* **WORK TO DO**:
Copy out every line from the line with "is (351, 444)." to the line with "[x=357, y=296]", both included. Shift each coordinate given as an answer up by 33 and leave all other text unchanged.

+++ ENTRIES

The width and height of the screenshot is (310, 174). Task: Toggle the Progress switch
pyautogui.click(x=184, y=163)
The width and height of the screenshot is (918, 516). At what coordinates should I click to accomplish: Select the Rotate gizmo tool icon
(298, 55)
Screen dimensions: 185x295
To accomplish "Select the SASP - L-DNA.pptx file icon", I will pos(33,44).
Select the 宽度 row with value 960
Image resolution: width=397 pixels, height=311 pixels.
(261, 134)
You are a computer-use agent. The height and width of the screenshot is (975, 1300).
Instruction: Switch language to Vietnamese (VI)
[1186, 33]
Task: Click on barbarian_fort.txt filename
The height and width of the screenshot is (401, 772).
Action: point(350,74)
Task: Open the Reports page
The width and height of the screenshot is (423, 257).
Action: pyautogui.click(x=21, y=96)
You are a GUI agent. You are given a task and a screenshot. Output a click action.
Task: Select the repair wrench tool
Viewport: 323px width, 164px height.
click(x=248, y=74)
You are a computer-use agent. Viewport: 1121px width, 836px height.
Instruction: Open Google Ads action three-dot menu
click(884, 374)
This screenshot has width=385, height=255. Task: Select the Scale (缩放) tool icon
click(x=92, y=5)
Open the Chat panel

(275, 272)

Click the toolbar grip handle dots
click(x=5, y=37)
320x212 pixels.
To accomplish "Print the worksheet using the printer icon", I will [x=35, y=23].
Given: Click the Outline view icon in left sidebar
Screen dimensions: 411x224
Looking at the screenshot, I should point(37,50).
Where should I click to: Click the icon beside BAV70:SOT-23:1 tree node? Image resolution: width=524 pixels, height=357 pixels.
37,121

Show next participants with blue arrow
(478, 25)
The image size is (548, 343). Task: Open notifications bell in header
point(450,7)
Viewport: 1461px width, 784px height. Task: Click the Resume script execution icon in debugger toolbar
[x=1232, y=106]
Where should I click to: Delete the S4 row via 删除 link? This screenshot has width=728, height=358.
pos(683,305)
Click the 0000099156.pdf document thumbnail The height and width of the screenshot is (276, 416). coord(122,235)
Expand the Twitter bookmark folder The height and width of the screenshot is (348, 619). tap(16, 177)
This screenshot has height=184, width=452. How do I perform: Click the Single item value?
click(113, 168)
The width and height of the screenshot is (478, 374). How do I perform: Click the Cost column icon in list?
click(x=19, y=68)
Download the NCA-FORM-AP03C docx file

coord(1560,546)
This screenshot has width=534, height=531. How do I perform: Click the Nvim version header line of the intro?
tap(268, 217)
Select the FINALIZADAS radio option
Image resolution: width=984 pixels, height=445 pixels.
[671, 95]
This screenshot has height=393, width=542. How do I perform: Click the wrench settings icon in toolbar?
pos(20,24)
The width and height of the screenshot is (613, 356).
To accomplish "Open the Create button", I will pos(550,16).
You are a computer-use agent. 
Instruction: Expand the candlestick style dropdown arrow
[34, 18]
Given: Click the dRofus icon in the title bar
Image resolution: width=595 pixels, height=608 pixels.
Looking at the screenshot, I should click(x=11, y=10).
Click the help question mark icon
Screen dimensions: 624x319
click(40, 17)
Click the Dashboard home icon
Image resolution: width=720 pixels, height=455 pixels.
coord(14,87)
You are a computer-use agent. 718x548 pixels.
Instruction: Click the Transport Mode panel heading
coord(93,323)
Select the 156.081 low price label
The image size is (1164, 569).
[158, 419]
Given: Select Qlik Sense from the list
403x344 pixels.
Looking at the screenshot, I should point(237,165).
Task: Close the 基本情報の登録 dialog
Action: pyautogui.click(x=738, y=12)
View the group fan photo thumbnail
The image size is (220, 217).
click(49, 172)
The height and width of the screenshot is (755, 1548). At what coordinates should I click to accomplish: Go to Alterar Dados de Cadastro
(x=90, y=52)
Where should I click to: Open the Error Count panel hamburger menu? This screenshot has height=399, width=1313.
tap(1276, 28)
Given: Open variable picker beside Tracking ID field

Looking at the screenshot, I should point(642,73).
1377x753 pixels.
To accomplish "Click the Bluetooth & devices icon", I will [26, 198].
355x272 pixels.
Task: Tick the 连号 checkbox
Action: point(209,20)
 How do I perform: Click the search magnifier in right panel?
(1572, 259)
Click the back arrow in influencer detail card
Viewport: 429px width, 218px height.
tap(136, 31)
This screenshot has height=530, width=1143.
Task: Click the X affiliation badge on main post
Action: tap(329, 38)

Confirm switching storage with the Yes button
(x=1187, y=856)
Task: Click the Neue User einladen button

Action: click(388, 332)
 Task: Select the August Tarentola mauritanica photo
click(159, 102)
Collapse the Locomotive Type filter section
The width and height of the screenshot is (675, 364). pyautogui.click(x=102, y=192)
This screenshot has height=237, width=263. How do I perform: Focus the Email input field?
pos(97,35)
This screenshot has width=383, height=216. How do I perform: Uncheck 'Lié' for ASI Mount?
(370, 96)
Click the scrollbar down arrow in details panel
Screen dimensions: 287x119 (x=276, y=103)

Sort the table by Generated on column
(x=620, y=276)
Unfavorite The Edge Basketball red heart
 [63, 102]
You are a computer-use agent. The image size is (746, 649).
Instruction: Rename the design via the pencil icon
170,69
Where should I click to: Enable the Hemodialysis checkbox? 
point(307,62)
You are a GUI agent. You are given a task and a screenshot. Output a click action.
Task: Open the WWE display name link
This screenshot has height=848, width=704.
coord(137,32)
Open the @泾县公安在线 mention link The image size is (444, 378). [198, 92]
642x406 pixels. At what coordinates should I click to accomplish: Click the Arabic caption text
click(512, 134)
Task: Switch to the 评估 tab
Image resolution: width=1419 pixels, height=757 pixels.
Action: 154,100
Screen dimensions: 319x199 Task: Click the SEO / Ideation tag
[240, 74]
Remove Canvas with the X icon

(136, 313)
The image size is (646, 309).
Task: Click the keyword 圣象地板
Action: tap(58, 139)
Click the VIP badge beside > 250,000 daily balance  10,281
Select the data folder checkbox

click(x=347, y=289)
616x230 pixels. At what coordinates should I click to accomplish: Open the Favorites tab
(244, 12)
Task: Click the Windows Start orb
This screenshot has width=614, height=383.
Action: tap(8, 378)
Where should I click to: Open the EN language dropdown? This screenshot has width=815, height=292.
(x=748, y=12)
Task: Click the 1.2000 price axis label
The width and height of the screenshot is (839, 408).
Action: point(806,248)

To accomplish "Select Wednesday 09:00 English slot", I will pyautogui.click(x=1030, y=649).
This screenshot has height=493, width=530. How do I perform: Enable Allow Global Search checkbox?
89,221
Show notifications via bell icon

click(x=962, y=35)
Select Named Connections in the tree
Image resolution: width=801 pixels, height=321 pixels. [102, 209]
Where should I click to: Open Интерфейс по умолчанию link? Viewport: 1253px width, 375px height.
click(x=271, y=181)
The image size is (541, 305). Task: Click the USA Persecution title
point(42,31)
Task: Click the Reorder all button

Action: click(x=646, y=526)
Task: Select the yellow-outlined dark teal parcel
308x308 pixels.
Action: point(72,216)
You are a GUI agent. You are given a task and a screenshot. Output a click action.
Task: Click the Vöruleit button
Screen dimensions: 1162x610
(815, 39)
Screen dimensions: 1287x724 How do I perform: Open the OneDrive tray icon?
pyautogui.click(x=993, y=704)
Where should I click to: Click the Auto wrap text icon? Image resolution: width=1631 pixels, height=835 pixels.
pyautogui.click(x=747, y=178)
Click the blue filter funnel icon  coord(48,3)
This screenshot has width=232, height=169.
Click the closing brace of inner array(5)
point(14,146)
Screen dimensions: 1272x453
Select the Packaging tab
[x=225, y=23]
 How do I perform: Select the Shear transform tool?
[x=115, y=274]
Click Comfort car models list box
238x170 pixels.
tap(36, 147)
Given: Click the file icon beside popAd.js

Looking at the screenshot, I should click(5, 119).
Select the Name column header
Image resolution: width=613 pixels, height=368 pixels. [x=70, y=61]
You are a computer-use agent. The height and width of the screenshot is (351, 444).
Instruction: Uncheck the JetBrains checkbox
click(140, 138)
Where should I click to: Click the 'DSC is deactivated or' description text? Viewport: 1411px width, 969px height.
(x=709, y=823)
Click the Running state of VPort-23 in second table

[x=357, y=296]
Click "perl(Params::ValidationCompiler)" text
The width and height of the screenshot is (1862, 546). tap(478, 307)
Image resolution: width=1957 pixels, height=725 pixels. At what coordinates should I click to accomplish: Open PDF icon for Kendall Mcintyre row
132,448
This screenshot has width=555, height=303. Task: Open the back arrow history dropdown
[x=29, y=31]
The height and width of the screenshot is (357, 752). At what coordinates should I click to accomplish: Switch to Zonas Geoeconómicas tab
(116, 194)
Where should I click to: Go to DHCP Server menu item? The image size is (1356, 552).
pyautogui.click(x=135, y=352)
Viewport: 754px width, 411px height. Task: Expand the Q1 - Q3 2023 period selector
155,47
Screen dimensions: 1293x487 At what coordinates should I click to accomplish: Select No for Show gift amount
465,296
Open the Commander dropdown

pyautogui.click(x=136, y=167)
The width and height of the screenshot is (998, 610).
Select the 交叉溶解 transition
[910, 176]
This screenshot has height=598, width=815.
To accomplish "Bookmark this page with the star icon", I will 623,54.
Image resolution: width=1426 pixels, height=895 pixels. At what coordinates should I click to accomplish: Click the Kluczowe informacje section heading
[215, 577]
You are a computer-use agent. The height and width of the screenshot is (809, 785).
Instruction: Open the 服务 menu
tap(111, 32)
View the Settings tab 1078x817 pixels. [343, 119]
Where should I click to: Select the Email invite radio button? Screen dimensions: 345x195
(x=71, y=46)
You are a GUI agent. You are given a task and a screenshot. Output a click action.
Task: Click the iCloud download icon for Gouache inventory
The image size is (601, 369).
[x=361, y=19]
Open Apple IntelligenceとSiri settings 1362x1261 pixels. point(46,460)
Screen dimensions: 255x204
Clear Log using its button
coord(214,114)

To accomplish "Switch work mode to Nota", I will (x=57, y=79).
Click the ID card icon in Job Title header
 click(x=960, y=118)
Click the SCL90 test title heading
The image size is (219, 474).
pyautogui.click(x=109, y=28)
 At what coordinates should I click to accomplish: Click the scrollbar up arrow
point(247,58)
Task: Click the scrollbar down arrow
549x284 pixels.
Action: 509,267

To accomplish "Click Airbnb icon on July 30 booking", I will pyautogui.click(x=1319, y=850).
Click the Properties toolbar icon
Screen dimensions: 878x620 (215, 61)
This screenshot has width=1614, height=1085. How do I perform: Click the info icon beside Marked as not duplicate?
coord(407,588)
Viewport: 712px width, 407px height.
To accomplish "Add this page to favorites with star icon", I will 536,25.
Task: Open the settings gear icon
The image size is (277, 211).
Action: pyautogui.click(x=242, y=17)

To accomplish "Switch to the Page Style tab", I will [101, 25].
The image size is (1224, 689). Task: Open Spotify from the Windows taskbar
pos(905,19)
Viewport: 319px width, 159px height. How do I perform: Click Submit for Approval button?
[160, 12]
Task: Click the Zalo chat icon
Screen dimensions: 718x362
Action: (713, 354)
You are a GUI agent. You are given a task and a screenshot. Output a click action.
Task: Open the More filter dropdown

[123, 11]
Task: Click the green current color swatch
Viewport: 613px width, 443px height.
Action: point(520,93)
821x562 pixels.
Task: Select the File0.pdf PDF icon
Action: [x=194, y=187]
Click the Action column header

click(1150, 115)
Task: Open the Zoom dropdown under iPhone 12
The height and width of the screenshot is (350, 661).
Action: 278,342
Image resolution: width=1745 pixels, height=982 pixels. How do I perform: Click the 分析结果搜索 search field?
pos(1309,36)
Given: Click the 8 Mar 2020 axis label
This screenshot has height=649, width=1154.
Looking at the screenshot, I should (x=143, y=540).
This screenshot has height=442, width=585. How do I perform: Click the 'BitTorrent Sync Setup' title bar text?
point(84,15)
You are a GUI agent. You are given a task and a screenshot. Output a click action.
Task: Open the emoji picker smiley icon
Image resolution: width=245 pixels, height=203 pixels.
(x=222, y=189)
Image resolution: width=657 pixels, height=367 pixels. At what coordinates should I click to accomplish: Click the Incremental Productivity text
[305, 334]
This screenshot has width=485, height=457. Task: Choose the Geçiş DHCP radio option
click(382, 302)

++++++

* **RESULT**:
You are a computer-use agent. The height and width of the screenshot is (351, 444).
Instruction: Uncheck the JetBrains checkbox
click(173, 171)
Where should I click to: Click the 'DSC is deactivated or' description text? Viewport: 1411px width, 969px height.
(x=742, y=856)
Click the Running state of VPort-23 in second table

[x=390, y=329]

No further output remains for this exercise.